The evidence I see in Scripture leads me to believe he didn’t. Rather than train up or prepare Isaac to be a successful godly leader, Abraham enabled him to fail by doing things for Isaac that Isaac could have done for himself. I don’t remember who taught my wife and I this principle, but it is true. “Don’t do for a child what he can do for himself. If you do, you will create a social cripple.” Isaac lived in a situation where everything was provided for him, and very little was demanded of him. Abraham, by coddling Isaac, prepared him to fail as a leader.
For example: How old was Isaac when he got married? 40. How is it that he got married? It’s interesting that before there was a community from which parents could arrange for their children to get married, the sons, with permission and approval of their parents, sought out brides from their family clan. For instance, Isaac gave his son Jacob instruction concerning choosing a wife and then sent him back to their family clan in Haran to find his own wife. But what did Abraham do? He picked out and hand delivered Isaac a wife! Isaac didn’t have to lift a finger to provide for himself a wife. This is a mere snapshot of how Isaac lived his whole life.
Without any experience or testing as a leader, at age 40 and newly married, Isaac was given the reigns to lead the family. Genesis 26 is pretty much a picture of failure for Isaac, a picture of having been living off the blessings from God based on the previous works of his father.

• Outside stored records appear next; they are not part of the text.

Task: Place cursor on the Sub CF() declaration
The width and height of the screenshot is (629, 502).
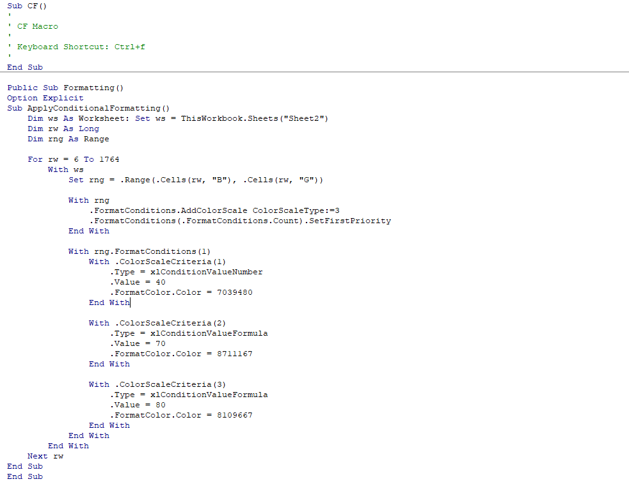Action: [26, 6]
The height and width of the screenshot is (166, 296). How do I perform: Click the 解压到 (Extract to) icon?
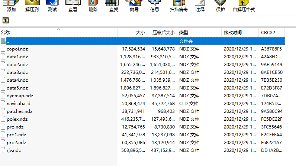pyautogui.click(x=32, y=6)
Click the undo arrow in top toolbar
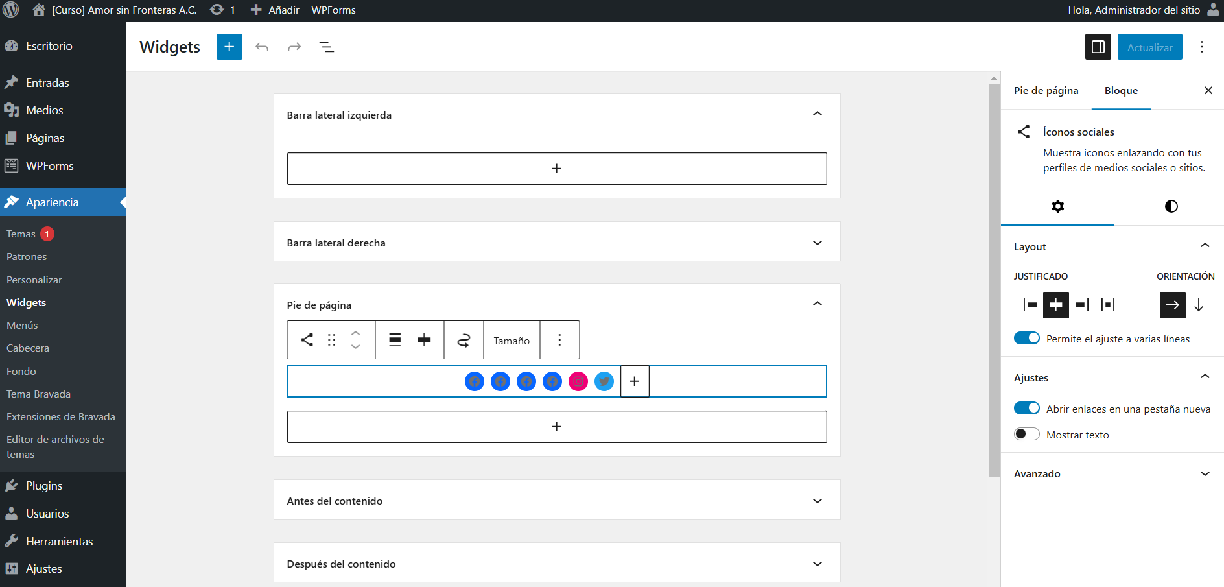This screenshot has height=587, width=1224. 262,47
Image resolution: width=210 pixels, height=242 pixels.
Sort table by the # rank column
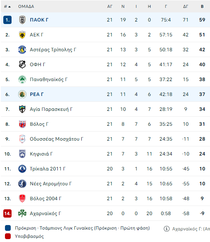(x=7, y=7)
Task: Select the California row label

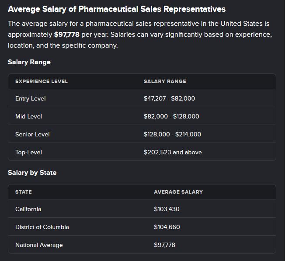Action: click(x=28, y=209)
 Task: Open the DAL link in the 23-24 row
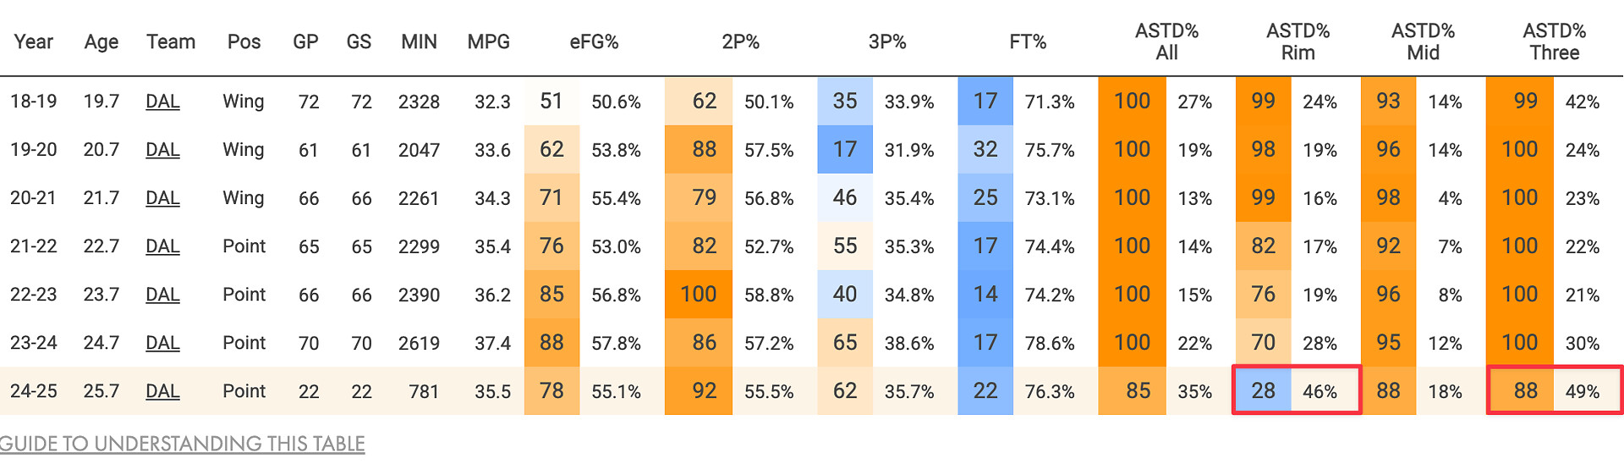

What’s the point? Study your child’s nature, strength and weakness and prepare him for life. Just because you have an easy baby, a compliant child who causes you no problems doesn’t meant he won’t need your undivided attention, training and preparation in life. You need to become a student of your child’s strengths and weaknesses. Encourage the strengths and work on the weaknesses. He is counting on you to prepare him for life, not give him life on a platter.
On the other hand, as it concerns God blessings, we also learn from this book that God still fulfills His promise to bless our children’s lives, because of their parent’s faithfulness and in spite of their children’s faithlessness. Obviously, our children’s lives will be made more full here on earth due to God’s blessing when they personally choose to follow after and obey God rather than not. But whether they realize it or not, whether they appreciate them or not, there are certain blessings that God passes on to the children of godly parents, regardless of the kids’ foolishness. Sometimes God has passed on, through the parents to the children, blessings that are economic, educational, physical and even spiritual. For instance: God blessed Isaac because of Abraham’s faithfulness (v. 24); and God promised Isaac, to grant his sons and daughter Canaan as their homeland, and many descendants, in spite of Isaac’s failures, but based on Abraham’s faithfulness (v. 3-5). Think about that: The degree to which you are faithful in your walk with the Lord will directly impact generations that follow long after you, whether they personally know you or not.
God’s desire is to bless. He wants to bring goodness to our lives. He wants to give to those who love Him.